┌──

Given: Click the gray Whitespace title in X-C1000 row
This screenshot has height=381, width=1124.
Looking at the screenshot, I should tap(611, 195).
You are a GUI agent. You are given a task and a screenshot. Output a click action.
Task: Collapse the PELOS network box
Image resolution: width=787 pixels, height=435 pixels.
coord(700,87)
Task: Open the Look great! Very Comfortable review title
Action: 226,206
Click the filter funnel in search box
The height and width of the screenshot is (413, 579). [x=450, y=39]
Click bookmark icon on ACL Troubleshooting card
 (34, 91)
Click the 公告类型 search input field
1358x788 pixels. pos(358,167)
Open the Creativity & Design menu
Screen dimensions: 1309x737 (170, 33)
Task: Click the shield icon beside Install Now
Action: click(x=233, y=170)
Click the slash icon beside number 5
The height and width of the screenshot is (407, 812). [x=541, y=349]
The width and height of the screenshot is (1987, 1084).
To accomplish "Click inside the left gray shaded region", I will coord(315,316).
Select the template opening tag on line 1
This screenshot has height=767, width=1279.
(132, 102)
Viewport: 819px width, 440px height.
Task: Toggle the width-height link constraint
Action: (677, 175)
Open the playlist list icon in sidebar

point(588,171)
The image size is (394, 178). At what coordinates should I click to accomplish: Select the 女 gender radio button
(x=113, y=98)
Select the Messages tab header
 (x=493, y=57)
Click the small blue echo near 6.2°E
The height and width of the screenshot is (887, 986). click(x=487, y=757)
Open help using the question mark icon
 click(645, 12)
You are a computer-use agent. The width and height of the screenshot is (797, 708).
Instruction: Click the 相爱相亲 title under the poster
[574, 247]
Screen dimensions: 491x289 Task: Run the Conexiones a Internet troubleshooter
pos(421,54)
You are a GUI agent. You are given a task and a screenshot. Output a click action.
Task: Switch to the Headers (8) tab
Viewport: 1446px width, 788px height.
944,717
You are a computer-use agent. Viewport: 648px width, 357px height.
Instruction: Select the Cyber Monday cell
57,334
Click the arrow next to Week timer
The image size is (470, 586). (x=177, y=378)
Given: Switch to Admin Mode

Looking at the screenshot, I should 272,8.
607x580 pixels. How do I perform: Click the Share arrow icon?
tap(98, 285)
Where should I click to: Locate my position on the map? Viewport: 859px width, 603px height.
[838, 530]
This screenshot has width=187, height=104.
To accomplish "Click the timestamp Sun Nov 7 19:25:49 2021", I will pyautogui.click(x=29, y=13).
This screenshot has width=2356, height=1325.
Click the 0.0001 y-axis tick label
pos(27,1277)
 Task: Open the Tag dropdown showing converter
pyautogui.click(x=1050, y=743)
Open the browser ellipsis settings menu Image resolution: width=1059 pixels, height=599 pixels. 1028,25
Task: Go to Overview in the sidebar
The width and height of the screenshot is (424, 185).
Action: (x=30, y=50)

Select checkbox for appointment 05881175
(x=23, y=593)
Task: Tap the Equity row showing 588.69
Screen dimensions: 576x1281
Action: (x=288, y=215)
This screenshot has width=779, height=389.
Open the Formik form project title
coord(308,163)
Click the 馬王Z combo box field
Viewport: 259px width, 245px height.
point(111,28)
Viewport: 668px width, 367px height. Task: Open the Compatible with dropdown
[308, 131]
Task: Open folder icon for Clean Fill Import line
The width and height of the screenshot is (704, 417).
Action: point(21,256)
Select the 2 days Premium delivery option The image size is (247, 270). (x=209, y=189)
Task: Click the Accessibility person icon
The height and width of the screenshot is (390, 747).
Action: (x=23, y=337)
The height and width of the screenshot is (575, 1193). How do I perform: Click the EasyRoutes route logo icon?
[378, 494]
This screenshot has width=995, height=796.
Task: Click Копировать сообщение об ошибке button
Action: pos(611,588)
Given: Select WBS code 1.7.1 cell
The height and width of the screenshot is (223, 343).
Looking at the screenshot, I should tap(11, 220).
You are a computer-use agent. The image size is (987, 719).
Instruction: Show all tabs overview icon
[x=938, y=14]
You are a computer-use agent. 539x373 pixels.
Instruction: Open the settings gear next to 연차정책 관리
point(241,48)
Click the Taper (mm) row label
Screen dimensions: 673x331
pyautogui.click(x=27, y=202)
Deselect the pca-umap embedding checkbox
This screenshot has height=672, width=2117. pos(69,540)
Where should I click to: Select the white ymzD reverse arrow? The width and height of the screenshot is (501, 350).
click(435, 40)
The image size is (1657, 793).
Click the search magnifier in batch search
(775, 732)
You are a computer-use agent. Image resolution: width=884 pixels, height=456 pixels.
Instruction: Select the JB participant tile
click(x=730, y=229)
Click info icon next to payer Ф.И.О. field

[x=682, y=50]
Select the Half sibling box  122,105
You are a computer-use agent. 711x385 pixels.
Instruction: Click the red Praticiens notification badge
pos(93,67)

└──

> GIVEN REQUEST
Rewrite every line of the items above as a numbered list, leaving out the blank lines.

> PROBLEM SOLUTION
1. Given: Click the gray Whitespace title in X-C1000 row
2. This screenshot has height=381, width=1124.
3. Looking at the screenshot, I should tap(611, 195).
4. You are a GUI agent. You are given a task and a screenshot. Output a click action.
5. Task: Collapse the PELOS network box
6. Image resolution: width=787 pixels, height=435 pixels.
7. coord(700,87)
8. Task: Open the Look great! Very Comfortable review title
9. Action: 226,206
10. Click the filter funnel in search box
11. The height and width of the screenshot is (413, 579). [x=450, y=39]
12. Click bookmark icon on ACL Troubleshooting card
13.  (34, 91)
14. Click the 公告类型 search input field
15. 1358x788 pixels. pos(358,167)
16. Open the Creativity & Design menu
17. Screen dimensions: 1309x737 (170, 33)
18. Task: Click the shield icon beside Install Now
19. Action: click(x=233, y=170)
20. Click the slash icon beside number 5
21. The height and width of the screenshot is (407, 812). [x=541, y=349]
22. The width and height of the screenshot is (1987, 1084).
23. To accomplish "Click inside the left gray shaded region", I will coord(315,316).
24. Select the template opening tag on line 1
25. This screenshot has height=767, width=1279.
26. (132, 102)
27. Viewport: 819px width, 440px height.
28. Task: Toggle the width-height link constraint
29. Action: (677, 175)
30. Open the playlist list icon in sidebar
31. point(588,171)
32. The image size is (394, 178). At what coordinates should I click to accomplish: Select the 女 gender radio button
33. (x=113, y=98)
34. Select the Messages tab header
35.  (x=493, y=57)
36. Click the small blue echo near 6.2°E
37. The height and width of the screenshot is (887, 986). click(x=487, y=757)
38. Open help using the question mark icon
39.  click(645, 12)
40. You are a computer-use agent. The width and height of the screenshot is (797, 708).
41. Instruction: Click the 相爱相亲 title under the poster
42. [574, 247]
43. Screen dimensions: 491x289 Task: Run the Conexiones a Internet troubleshooter
44. pos(421,54)
45. You are a GUI agent. You are given a task and a screenshot. Output a click action.
46. Task: Switch to the Headers (8) tab
47. Viewport: 1446px width, 788px height.
48. 944,717
49. You are a computer-use agent. Viewport: 648px width, 357px height.
50. Instruction: Select the Cyber Monday cell
51. 57,334
52. Click the arrow next to Week timer
53. The image size is (470, 586). (x=177, y=378)
54. Given: Switch to Admin Mode
55. Looking at the screenshot, I should 272,8.
56. 607x580 pixels. How do I perform: Click the Share arrow icon?
57. tap(98, 285)
58. Where should I click to: Locate my position on the map? Viewport: 859px width, 603px height.
59. [838, 530]
60. This screenshot has width=187, height=104.
61. To accomplish "Click the timestamp Sun Nov 7 19:25:49 2021", I will pyautogui.click(x=29, y=13).
62. This screenshot has width=2356, height=1325.
63. Click the 0.0001 y-axis tick label
64. pos(27,1277)
65.  Task: Open the Tag dropdown showing converter
66. pyautogui.click(x=1050, y=743)
67. Open the browser ellipsis settings menu Image resolution: width=1059 pixels, height=599 pixels. 1028,25
68. Task: Go to Overview in the sidebar
69. The width and height of the screenshot is (424, 185).
70. Action: (x=30, y=50)
71. Select checkbox for appointment 05881175
72. (x=23, y=593)
73. Task: Tap the Equity row showing 588.69
74. Screen dimensions: 576x1281
75. Action: (x=288, y=215)
76. This screenshot has width=779, height=389.
77. Open the Formik form project title
78. coord(308,163)
79. Click the 馬王Z combo box field
80. Viewport: 259px width, 245px height.
81. point(111,28)
82. Viewport: 668px width, 367px height. Task: Open the Compatible with dropdown
83. [308, 131]
84. Task: Open folder icon for Clean Fill Import line
85. The width and height of the screenshot is (704, 417).
86. Action: point(21,256)
87. Select the 2 days Premium delivery option The image size is (247, 270). (x=209, y=189)
88. Task: Click the Accessibility person icon
89. The height and width of the screenshot is (390, 747).
90. Action: (x=23, y=337)
91. The height and width of the screenshot is (575, 1193). How do I perform: Click the EasyRoutes route logo icon?
92. [378, 494]
93. This screenshot has width=995, height=796.
94. Task: Click Копировать сообщение об ошибке button
95. Action: pos(611,588)
96. Given: Select WBS code 1.7.1 cell
97. The height and width of the screenshot is (223, 343).
98. Looking at the screenshot, I should tap(11, 220).
99. You are a computer-use agent. The image size is (987, 719).
100. Instruction: Show all tabs overview icon
101. [x=938, y=14]
102. You are a computer-use agent. 539x373 pixels.
103. Instruction: Open the settings gear next to 연차정책 관리
104. point(241,48)
105. Click the Taper (mm) row label
106. Screen dimensions: 673x331
107. pyautogui.click(x=27, y=202)
108. Deselect the pca-umap embedding checkbox
109. This screenshot has height=672, width=2117. pos(69,540)
110. Where should I click to: Select the white ymzD reverse arrow? The width and height of the screenshot is (501, 350).
111. click(435, 40)
112. The image size is (1657, 793).
113. Click the search magnifier in batch search
114. (775, 732)
115. You are a computer-use agent. Image resolution: width=884 pixels, height=456 pixels.
116. Instruction: Select the JB participant tile
117. click(x=730, y=229)
118. Click info icon next to payer Ф.И.О. field
119. [x=682, y=50]
120. Select the Half sibling box  122,105
121. You are a computer-use agent. 711x385 pixels.
122. Instruction: Click the red Praticiens notification badge
123. pos(93,67)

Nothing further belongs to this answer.